Vivir con real libertad no es algo sencillo; pasa por un largo proceso de renuncia y pérdidas
Enfrentamos muchas cosas en la vida y tomamos decisiones todo el tiempo. Cada una de estas decisiones involucran muchas áreas y actúan diversos niveles de pérdidas y ganancias. Entre todas estas situaciones causadas por las decisiones, tal vez la menos deliberada y la que más postergamos, es la sensación de pérdida. No sabemos perder…. Entre todos los aprendizajes de la vida hasta la madurez, tal vez sea la acción interior que más esfuerzos nos cuestan y realmente es una de las cosas más difíciles de aprender: perder.
Es, literalmente dejar atrás, avanzar hacia adelante sin lamentar el pasado tan reciente, dejar en el pasado lo que debe permanecer allá. Es como vivir un luto, pero un luto no es vivido solamente cuando alguien muere, sino también cuando necesitamos dejar morir relaciones viejas, desequilibradas, dependientes; para que después de una distancia saludable y purificadora, el vínculo pueda ser reconstruido y revisado con más madurez y amor. Y en ese proceso de pérdida, el luto es extremadamente necesario. Dejar que Dios, en su bondad, nos devuelva el amor en la medida saludable, justa y equilibrada. Puede suceder que nuestras mejores relaciones necesiten morir para nacer de nuevo y necesitamos dejar que eso suceda. Vale más una relación siendo rehecha que un constante fingimiento.
A veces no nos gusta vivir estas pérdidas, a decir verdad no queremos perder el poder que pensamos tener sobre las situaciones, las cosas y las personas. Vivir con una real libertad no es algo sencillo; pasa por un largo proceso de renuncia y pérdida. Cuando perdemos en paz, comenzamos a madurar.
Para toda mujer existe un motivo de amor, algo sagrado en su historia o un vínculo que ella aprecia mucho. Pero todo ser humano es falible y en algún momento la decepción puede llegar. Decepcionarse es parte de la vida y también revela nuestra inmadurez. Una decepción cuesta muy caro a un corazón femenino, que “rumia” algunas situaciones por dÍas, meses, años. Es muy fácil ver la decepción en el rosto de una mujer, porque esa es la fealdad que ella lleva estampada en su mirada: la amargura. La decepción sin el toque amoroso de Dios convierte una mujer amarga y desagradable. Hasta sus poros gritan por misericordia y perdón. ¡Esta mujer necesita aprender a perder!.
Cuando decidimos cambiar de vida y andar realmente en la luz, necesitamos perder muchas cosas para abrir espacio para la vida nueva. La primera cosa que necesitamos es perder a “nosotros mismos”, entregándonos a Dios y su providencia. Para dejar llegar lo nuevo que Dios nos ofrece, debemos dejar esa mujer vieja para atrás.

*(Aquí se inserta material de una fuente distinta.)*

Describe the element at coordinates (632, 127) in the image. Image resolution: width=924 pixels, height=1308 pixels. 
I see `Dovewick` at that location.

Necesitamos dejar muchas cosas para atrás. Cada una de nosotras sabe el nombre de estas cosas, el nombre de cada persona con quien te gustaría tener horas para “lavar tu alma”, dejar viejos sueños para ser envueltos por nuevos, dejar ciudades, estados, países… La libertad de una mujer fuerte se construye en las perdidas que ella es capaz de aceptar. Cuanto más pérdidas, más fuerzas y libertad. Es una gracia del Espíritu de Dios esa de saber perder confiando que ganamos mucho más cuando depositamos confianza ciega en Dios, así pasamos por menos decepciones con los hombres.

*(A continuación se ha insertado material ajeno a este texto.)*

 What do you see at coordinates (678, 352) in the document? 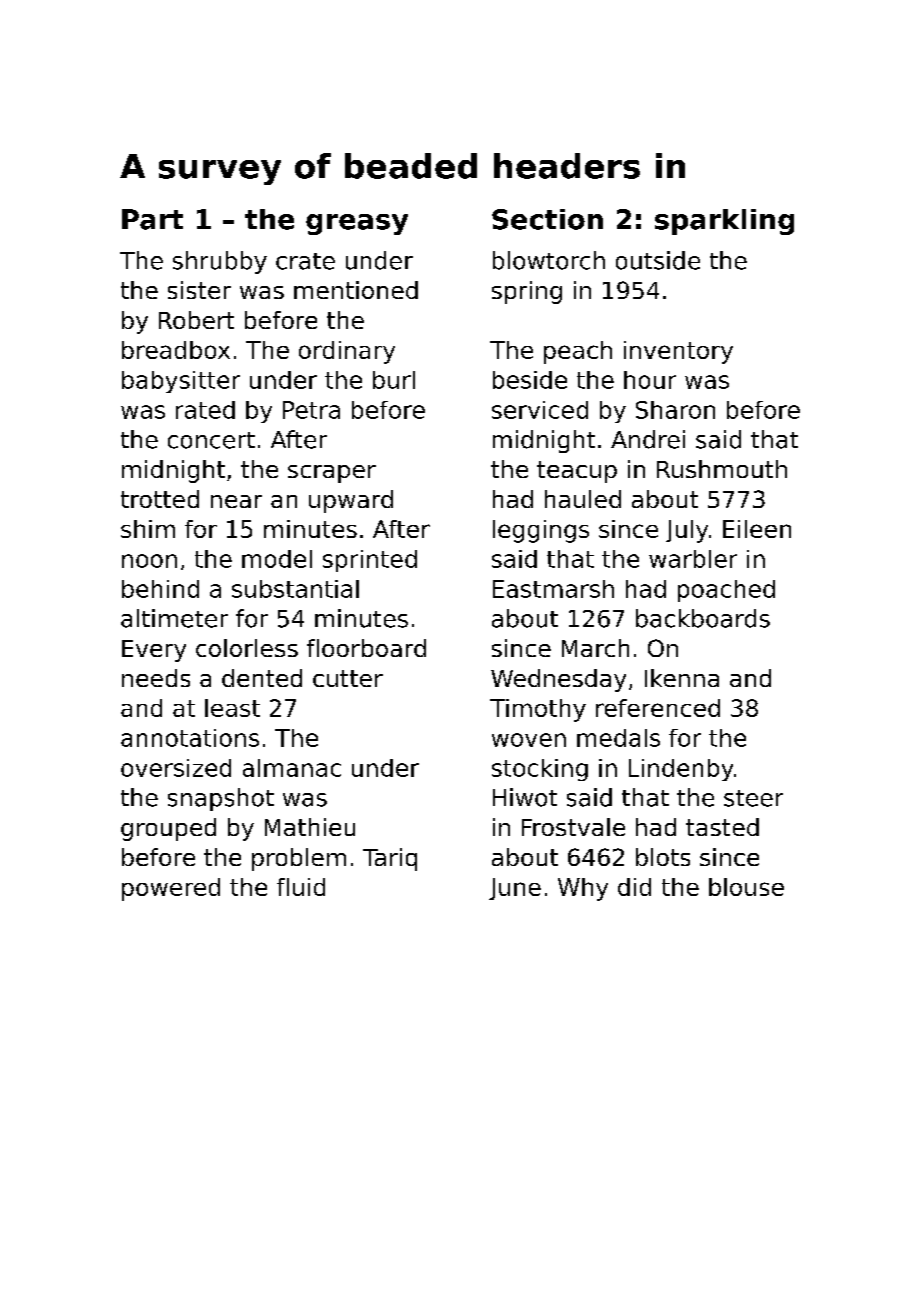
I see `inventory` at bounding box center [678, 352].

A veces pensamos que nuestra felicidad depende de la presencia de alguien en nuestra vida, pero en el fondo sabemos que eso no es saludable y tampoco puede continuar así. La única persona que necesitamos ser dependientes completamente y para siempre es Dios. Es tiempo de dejar para atrás los recuerdos que te atormentan diariamente y confiar en Dios concretamente.
El amor nunca aprisiona, nunca amarra, nunca prohíbe, nunca ahoga. Quien ama siempre confía, el amor deja volar, crecer, hace nacer de nuevo. Es en ese amor que creo.